That still doesn't make it right.

Having a surrogate in the ancient world makes a lot of sense, so I can understand that. There are other situations that are understandable as well.

However, marriage to a woman carried with it obligations that the husband had to meet. Housing, for instance. Other basic needs such as food. Sexual intimacy and making babies. Supporting all those children. And all wives were to have equal status--no "favorites." Given all the obligations and responsibilities, it's not as easy as simply raiding a village, picking the 14 hottest teen girls, and just holing them up in a corn crib until you're ready for them. It's all about building and maintaining relationships, fairness, and solidarity above and beyond your day job. While there are no laws against plural marriage, it is not a practice that is condoned in the Bible and in some ways is actually discouraged.

Jesus pointed out the difficulties of family devotion in just monogamous relationships, that is, man and woman become one flesh, therefore it is adultery to get divorced for anything other than infidelity. The disciples responded that if staying married is so hard to do, it's just better not to get married in the first place. Check me on Matthew 19, btw, but that's how I see it.

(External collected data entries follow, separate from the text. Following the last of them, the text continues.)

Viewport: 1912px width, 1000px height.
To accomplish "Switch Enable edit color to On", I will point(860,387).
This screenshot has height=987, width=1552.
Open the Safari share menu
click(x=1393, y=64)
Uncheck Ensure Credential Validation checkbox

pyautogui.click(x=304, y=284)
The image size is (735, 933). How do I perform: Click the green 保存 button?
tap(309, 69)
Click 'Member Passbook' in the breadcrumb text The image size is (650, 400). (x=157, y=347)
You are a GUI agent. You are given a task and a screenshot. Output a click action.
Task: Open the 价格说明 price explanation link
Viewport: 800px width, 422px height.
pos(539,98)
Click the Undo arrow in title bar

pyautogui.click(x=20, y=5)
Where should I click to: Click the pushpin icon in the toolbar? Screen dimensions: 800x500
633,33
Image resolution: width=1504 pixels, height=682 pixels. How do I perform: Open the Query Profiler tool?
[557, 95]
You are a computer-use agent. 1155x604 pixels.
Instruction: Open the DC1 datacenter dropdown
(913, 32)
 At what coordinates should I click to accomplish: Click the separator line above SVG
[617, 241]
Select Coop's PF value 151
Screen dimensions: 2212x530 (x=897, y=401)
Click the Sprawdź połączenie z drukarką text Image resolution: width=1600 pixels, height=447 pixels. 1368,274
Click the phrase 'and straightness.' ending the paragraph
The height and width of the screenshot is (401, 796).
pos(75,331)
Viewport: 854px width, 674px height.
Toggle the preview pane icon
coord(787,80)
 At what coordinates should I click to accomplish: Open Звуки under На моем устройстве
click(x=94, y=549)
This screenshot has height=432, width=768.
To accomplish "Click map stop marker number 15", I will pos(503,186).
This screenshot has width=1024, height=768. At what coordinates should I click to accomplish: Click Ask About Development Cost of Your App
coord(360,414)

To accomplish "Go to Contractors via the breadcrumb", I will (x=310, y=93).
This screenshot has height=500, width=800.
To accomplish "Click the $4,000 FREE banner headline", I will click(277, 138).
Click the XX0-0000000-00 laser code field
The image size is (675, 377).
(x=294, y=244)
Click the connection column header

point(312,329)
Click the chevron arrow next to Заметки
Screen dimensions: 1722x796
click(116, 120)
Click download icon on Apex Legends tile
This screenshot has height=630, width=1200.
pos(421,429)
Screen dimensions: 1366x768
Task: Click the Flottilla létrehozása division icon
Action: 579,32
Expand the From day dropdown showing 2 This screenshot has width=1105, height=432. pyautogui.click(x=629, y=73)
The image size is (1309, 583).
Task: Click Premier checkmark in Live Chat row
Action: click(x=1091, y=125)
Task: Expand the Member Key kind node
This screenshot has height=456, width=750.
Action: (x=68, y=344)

And it reveals something else: It reaffirms the monogamous ideal "from the beginning." Plural marriage, like divorce, is allowed because of the hardness of men's hearts. And like divorce, it was not like that "from the beginning." Forbidding institutions wholesale is disruptive to society until society can come around on its own to reject them, like divorce, polygamy, and even slavery. While I don't condone slavery nor do I suggest that what wealthy southern plantation owners did was a good thing, it shouldn't have taken war and massive bloodshed to end it in the United States. However, the war brought a relatively quick end to slavery, whereas trying to, say, regulate it to death might have taken well into the civil rights era to finally take it off the books. I like to think mechanized farming would ultimately have shut down the plantations given the cost of slave labor to the owners. Slaves would have taken over the land, and with a tiny amount of federal subsidizing the face of farming (no pun intended) would be drastically different from what it is today. I mean, maybe, maybe not... The point being that institutions that are inherently unjust sooner or later come to an end.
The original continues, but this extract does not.